Saturday, October 24, 2009

Disappointed In Myself



Counting the days to A levels with my own hands... It seems so close by, yet something in me says there's still time. Disappointed with myself, that I continue to procrastinate as I see people around me work hard and even harder... I have big dreams, but little action. And it is never that dreaming big earns big rewards... it never was that way...

I wake up every morning with that tiny excuse to myself, as with other things I have told myself to do... That to-do list always put off to tomorrow... It's never ever the day after tomorrow... but forever the day afterwards and then afterwards... I don't really know what I am doing to my life anymore or how I intend to live on...

That these past week I have just been playing the day away... and seriously i mean it, zero work at all... Nothing! Flip through or read the notes? No either... not a sentence from a single page... and I know I am getting rusty from how I think my chemistry is starting to suck... And now I see the days ahead... Just 2 weeks and so much that should have been done... I wonder if it's too late... And even later to realise it now than ever before... The evil of temptation... Really.... I rather be a hardworking chap than someone who idles around and thinks he is smart and all and that somehow things always turn out fine...

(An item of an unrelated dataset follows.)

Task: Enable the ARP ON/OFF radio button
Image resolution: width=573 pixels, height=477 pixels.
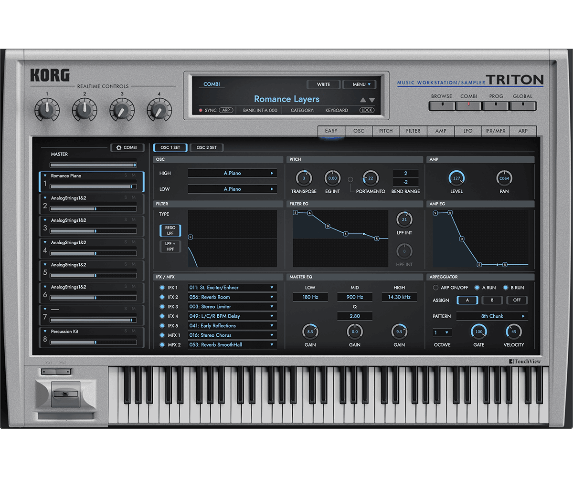Action: click(x=435, y=288)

If life was a gamble... in the truest of sense, the be it 50% I plunder under it all... I wish I had the motivation of last time, and I know it's inside somewhere... I'm constantly making empty promises, but all on impulse and only it meant it at that moment I said it... But time proves it wrong... as it errodes and crumbles into dust and I just tell myself... I give up...

I wonder if in the following remaining two weeks I would say I give up... probably wouldn't but would i be deceiving myself? Because I get complacent and take it easy...

I just wanna depend on myself now... ... because I can do everything in myself... dependency is a weakness and so are lots of things... I'm absurdly jealous of dependence... but that kind of envy will never get me anything... I imagine all day things my mind create, that maybe things won't even be how i thought it up...

Tomorrow alright? I'll say ok... But I just wanna start now... no more tomorrow... I'll start this instant even though its late, just a little will do and then continue tomorrow... This way today... TODAY will finally be the NEW tomorrow...

Jealous as always...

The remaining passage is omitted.